As part of the well-attended opening event on February 25, the curator of the exhibit, Marina Kaneti, delivered a lecture on Genthe’s multifaceted understanding of beauty and the various ways in which Genthe uniquely captured beauty in an extraordinary variety of subjects and compositions. True to his intellectual and artistic upbringing in Hamburg, Jena, and Berlin, Genthe’s photography was influenced, on the one hand, by Hegel’s aesthetics, particularly Hegel’s understanding of art as a unique representation of the free spirit. On the other hand, Genthe’s artistic vision, eye for composition, and subject line closely resembled the work of his mentor and distant relative, the renowned German painter Adolf Menzel.
Invariably, Genthe’s ability to capture beauty – be that the movement of a dancer, a facial expression, or a field sprinkled with ruby-red poppies – also reflected his unique skill and ingenious technique known as the Genthe style. Guided by the principle “to never to permit the sitter to be conscious of the exact moment when the picture is being taken, be it in the studio or out of doors,” Genthe was not only able to capture something of the real character and personality of his sitters, but also became “the first professional photographer to give people portraits that were more than mere surface records.” Much of his technique was developed during his early attempts at photography when, fascinated with San Francisco Chinatown, Genthe would spend countless hours waiting for the right combination of lighting and people-composition to occur. A number of Genthe’s Chinatown photographs are on display at the GHI.
In addition to spiritual radiance and nobility of features, which he captured in many of his portraits, Genthe saw beauty in the graceful freedom of movement. Most prominently, he associated such type of beauty with the development of modern dance. In modern dance, particularly the artistic vision and ground-breaking work of Isadora Duncan and her students, Genthe saw the birth of an authentic American artistic tradition. Meticulously, in the course of three decades, he saw and recorded with his camera the blossoming of this artistic tradition. As a true artist, in his work on dance he was guided by the principle that “Unless a pose indicates the preceding as well as the following movement, be it rapid or slow, a suggestion of motion – fluent, dynamic, natural – cannot be conveyed.” The GHI was fortunate to have dancers Cynthia Word and Ingrid Zimmer of Word Dance Theater perform four dances in the style of Isadora Duncan during the exhibition opening.
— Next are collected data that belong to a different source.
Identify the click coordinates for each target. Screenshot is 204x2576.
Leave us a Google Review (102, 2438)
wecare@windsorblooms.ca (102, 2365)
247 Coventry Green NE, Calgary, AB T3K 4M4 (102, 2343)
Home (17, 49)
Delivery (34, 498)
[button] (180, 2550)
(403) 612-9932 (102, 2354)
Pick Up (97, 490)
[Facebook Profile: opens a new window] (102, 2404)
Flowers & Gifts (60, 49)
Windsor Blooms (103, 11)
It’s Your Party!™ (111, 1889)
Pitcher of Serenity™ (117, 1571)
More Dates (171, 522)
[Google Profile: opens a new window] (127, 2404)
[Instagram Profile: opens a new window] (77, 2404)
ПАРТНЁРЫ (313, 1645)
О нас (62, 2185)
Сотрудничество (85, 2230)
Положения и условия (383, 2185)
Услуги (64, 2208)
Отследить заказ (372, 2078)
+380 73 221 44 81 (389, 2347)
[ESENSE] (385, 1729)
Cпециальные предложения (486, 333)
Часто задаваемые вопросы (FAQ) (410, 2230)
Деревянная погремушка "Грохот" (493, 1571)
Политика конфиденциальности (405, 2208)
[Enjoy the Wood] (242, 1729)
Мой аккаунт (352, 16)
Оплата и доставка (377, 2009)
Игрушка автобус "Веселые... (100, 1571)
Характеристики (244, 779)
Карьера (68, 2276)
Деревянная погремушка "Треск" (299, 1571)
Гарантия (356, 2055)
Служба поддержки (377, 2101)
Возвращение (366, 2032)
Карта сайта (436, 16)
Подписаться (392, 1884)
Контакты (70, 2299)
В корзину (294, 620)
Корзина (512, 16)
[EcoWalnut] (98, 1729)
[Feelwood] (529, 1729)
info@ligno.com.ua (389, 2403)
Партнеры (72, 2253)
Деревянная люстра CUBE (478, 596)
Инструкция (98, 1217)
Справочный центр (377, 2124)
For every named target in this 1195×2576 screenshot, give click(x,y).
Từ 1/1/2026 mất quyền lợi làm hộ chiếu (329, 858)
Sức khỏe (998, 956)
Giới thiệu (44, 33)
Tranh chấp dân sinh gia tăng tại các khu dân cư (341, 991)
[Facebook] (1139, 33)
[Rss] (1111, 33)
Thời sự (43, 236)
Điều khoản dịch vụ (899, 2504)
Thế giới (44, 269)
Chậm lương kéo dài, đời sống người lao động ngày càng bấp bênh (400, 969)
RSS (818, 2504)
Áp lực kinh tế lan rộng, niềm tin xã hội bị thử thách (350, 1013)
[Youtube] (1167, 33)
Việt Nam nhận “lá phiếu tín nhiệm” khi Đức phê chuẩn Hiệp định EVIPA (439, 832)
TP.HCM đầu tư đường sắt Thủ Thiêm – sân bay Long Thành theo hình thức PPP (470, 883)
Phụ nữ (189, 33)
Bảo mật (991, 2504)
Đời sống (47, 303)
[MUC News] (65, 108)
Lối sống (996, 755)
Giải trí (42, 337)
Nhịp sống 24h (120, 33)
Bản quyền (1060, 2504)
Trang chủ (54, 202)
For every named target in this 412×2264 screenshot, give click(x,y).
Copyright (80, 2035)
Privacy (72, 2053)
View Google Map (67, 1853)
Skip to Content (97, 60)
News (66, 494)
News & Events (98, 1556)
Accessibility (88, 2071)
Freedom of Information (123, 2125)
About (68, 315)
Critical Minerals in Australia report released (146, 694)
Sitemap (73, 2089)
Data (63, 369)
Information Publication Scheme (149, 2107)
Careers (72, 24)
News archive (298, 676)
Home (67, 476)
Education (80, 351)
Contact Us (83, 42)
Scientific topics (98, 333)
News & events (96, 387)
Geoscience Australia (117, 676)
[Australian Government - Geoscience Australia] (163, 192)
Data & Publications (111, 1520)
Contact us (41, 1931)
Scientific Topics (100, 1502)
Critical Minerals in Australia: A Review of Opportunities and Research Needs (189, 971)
The camera – Genthe remarked repeatedly – teaches us how to see. And as one may add: Genthe’s camera teaches us how to see beauty, and beauty is everywhere where there is a freedom of expression and movement. The exhibition “Visions of Beauty: Arnold Genthe and the Art of Photography” will be on view at the German Historical Institute until April 30 (opening hours Monday-Thursday 9-5 pm, Friday 9-3 pm).